Digital FAST: An AI-Driven Multimodal Framework for Rapid and Early Stroke Screening
Ngoc-Khai Hoang, Thi-Nhu-Mai Nguyen, Huy-Hieu Pham
TL;DR
The paper addresses rapid, non-invasive prehospital stroke screening by integrating facial landmark dynamics, speech signals, and upper-body movements captured during the F.A.S.T. assessment. It introduces a multimodal architecture with Transformer-based facial and audio encoders and an MLP-Mixer pose encoder, fused via an attention mechanism into a binary stroke classifier. Experiments on a self-collected dataset show multimodal models outperform unimodal baselines, with a fine-tuned fusion achieving sensitivity 1.0 and an AUC of 1.0, while maintaining high specificity.
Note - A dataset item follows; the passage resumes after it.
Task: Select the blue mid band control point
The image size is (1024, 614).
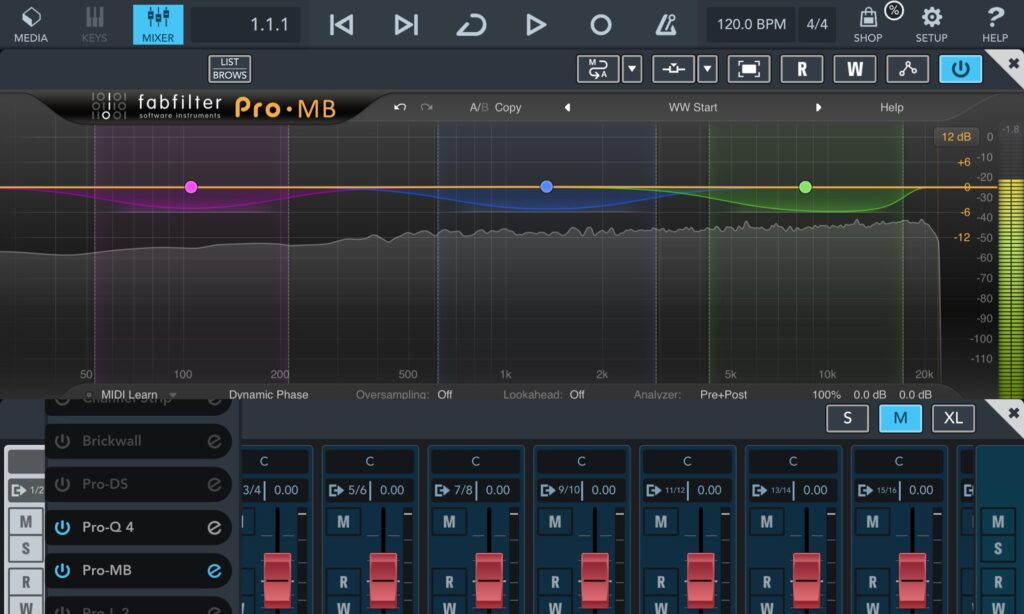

The work demonstrates the feasibility of multimodal, transfer-learning based screening in prehospital settings, and highlights the need for larger, clinically representative datasets for real-world deployment.
Abstract
Early identification of stroke symptoms is essential for enabling timely intervention and improving patient outcomes, particularly in prehospital settings. This study presents a fast, non-invasive multimodal deep learning framework for automatic binary stroke screening based on data collected during the F.A.S.T. assessment. The proposed approach integrates complementary information from facial expressions, speech signals, and upper-body movements to enhance diagnostic robustness. Facial dynamics are represented using landmark based features and modeled with a Transformer architecture to capture temporal dependencies. Speech signals are converted into mel spectrograms and processed using an Audio Spectrogram Transformer, while upper-body pose sequences are analyzed with an MLP-Mixer network to model spatiotemporal motion patterns. The extracted modality specific representations are combined through an attention-based fusion mechanism to effectively learn cross modal interactions. Experiments conducted on a self-collected dataset of 222 videos from 37 subjects demonstrate that the proposed multimodal model consistently outperforms unimodal baselines, achieving 95.83% accuracy and a 96.00% F1-score. The model attains a strong balance between sensitivity and specificity and successfully detects all stroke cases in the test set. These results highlight the potential of multimodal learning and transfer learning for early stroke screening, while emphasizing the need for larger, clinically representative datasets to support reliable real-world deployment.